Task to complete: Rewrite the stretch of records from the line containing "The height and width of the screenshot is (379, 531)." through the line containing "Click the Activity", keeping the requests unchanged and multiplying every coordinate in the answers by 0.7, rounded to whole numbers with halves rounded up. Give only those lines.

Rows of pointing data:
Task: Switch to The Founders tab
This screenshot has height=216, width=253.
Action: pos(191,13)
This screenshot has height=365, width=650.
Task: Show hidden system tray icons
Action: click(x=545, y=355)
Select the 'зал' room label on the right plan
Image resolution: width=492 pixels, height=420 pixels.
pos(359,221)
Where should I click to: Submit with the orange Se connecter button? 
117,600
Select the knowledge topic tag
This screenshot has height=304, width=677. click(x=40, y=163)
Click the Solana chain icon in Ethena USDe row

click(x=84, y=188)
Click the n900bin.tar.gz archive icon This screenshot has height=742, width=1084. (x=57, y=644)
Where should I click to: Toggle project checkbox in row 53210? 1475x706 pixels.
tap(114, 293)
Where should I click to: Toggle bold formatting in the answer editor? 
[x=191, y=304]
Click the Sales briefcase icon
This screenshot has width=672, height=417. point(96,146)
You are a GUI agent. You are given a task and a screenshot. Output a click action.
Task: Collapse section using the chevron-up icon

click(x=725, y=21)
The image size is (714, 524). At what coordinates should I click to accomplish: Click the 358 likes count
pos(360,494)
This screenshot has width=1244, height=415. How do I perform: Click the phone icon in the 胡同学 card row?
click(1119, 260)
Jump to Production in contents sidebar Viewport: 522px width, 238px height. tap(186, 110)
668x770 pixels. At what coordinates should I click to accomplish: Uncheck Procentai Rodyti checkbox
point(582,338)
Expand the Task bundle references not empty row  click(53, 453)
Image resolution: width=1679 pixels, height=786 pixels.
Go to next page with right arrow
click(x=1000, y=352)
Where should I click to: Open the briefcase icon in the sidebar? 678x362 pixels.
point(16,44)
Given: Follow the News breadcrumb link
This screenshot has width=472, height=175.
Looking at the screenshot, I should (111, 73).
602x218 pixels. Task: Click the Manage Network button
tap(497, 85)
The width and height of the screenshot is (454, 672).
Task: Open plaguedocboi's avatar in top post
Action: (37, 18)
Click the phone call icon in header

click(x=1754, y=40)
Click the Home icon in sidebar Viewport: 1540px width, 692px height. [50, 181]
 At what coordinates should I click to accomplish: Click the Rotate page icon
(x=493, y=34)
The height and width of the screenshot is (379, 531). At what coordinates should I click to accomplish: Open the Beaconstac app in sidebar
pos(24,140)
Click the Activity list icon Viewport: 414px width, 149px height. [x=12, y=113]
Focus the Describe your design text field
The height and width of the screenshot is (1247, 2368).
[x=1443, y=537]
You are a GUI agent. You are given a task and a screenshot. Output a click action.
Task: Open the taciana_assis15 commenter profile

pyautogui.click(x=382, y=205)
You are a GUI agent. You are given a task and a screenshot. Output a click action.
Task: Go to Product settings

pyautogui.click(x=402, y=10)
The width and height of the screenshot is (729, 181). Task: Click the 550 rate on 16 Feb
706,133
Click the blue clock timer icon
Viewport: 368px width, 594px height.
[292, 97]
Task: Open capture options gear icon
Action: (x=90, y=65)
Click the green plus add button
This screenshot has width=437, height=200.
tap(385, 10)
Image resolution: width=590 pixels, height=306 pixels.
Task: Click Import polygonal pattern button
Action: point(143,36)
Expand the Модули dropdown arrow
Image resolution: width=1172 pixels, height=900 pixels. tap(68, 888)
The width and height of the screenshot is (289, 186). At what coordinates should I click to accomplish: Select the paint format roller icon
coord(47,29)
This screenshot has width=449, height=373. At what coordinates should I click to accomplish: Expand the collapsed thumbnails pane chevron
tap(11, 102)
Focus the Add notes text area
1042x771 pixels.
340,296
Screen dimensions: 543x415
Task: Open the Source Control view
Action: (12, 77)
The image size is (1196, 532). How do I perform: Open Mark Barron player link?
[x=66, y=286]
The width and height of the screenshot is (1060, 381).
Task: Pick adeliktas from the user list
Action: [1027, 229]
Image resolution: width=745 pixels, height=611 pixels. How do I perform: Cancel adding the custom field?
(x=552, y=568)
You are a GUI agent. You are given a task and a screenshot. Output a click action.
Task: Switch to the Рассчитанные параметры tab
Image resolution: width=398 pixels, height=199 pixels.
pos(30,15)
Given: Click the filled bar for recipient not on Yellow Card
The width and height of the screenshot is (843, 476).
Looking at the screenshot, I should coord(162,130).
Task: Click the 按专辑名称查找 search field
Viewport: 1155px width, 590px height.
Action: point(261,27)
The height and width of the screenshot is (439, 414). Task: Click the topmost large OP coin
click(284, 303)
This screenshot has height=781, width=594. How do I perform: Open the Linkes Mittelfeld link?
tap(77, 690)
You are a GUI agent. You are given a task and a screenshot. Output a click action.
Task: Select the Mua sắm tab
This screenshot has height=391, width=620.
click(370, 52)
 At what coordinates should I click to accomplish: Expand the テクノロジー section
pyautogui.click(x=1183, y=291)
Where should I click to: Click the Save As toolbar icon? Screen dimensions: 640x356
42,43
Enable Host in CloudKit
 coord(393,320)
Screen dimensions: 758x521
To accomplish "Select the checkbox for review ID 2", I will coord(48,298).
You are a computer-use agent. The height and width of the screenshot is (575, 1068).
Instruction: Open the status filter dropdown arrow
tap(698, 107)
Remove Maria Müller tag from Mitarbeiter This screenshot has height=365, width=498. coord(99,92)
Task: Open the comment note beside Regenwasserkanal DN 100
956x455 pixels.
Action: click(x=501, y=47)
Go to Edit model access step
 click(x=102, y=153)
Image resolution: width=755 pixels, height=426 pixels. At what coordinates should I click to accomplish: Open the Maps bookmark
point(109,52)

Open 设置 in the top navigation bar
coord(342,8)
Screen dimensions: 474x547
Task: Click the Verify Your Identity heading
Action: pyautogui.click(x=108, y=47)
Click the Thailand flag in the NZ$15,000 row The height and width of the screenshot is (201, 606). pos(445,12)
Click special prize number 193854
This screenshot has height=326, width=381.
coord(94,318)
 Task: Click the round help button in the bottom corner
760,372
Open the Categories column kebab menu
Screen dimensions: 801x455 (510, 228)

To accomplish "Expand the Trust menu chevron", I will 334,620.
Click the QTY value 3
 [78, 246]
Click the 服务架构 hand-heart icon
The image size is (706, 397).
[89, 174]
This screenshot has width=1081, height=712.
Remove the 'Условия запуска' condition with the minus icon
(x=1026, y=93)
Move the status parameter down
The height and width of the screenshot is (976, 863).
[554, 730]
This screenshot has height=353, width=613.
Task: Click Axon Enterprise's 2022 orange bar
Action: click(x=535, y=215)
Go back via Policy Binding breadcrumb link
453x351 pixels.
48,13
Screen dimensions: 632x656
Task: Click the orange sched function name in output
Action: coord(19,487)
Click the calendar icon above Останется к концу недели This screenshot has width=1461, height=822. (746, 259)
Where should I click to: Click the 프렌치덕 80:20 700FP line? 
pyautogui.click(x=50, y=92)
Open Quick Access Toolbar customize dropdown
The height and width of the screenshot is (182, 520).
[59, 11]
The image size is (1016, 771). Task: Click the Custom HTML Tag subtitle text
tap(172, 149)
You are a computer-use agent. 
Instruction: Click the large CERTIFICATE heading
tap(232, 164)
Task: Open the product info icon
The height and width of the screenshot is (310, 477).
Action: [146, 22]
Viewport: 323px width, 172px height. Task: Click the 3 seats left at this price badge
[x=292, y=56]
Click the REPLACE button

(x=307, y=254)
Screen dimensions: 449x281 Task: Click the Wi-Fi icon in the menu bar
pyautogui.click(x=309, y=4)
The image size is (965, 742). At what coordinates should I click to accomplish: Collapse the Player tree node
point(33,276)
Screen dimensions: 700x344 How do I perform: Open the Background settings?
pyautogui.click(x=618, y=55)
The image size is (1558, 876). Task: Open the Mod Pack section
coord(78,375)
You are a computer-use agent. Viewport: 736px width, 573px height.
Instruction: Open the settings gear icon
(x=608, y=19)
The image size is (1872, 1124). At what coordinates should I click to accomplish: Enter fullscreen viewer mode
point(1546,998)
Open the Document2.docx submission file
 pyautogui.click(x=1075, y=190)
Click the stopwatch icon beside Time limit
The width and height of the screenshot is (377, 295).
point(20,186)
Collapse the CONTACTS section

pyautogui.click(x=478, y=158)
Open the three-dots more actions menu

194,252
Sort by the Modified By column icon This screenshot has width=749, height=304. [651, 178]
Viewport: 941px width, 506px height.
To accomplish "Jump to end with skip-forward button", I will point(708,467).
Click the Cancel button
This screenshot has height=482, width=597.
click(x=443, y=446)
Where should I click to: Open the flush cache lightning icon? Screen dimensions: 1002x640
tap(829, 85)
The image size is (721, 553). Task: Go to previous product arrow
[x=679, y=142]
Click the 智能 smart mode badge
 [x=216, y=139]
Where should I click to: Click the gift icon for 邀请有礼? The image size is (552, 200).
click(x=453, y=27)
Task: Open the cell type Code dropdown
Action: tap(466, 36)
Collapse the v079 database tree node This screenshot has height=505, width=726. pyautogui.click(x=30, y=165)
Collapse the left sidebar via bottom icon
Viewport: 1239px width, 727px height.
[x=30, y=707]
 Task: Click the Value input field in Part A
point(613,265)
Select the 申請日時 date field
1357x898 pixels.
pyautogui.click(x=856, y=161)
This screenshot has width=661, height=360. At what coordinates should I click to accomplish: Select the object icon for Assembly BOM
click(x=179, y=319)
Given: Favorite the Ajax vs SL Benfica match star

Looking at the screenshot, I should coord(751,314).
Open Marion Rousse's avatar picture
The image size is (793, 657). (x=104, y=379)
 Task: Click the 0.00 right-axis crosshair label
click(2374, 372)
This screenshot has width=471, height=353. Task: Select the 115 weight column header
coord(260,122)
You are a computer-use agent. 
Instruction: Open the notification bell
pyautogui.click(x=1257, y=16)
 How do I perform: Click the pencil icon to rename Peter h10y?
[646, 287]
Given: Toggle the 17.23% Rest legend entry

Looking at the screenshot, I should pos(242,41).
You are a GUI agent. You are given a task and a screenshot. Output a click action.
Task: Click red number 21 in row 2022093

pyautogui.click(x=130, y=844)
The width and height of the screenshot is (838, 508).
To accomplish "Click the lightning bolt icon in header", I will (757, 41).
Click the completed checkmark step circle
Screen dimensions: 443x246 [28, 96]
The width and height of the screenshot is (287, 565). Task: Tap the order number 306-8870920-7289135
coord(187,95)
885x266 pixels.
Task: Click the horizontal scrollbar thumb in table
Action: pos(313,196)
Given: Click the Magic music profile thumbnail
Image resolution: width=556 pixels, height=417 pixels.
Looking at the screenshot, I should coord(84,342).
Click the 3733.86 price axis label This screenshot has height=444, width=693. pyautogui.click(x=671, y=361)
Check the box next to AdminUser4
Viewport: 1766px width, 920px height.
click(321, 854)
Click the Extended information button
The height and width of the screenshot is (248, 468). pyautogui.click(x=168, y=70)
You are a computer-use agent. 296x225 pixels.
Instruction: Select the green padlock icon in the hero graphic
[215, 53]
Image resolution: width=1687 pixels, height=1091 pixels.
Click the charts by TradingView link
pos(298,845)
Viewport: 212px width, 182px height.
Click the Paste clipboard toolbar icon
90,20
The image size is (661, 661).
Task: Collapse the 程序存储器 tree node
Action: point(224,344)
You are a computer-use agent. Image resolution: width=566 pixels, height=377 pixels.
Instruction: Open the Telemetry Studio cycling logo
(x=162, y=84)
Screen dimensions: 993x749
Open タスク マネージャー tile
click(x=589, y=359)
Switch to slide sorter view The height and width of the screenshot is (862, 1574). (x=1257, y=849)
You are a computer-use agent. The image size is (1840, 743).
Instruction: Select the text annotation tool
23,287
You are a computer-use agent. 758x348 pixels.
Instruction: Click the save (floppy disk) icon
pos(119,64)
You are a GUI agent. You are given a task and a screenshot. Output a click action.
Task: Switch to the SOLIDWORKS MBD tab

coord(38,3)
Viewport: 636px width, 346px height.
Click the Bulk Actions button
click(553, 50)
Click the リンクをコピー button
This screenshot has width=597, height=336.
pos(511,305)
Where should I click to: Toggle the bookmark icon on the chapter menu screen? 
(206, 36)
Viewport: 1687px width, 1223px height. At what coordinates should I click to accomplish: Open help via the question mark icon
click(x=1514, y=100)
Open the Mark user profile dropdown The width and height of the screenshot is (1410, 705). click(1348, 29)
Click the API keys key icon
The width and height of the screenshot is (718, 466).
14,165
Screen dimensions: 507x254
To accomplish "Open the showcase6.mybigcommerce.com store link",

Written reply:
The height and width of the screenshot is (379, 531). At what coordinates should I click to accomplish: Open the Beaconstac app in sidebar
pos(17,98)
Click the Activity list icon Viewport: 414px width, 149px height. [x=8, y=79]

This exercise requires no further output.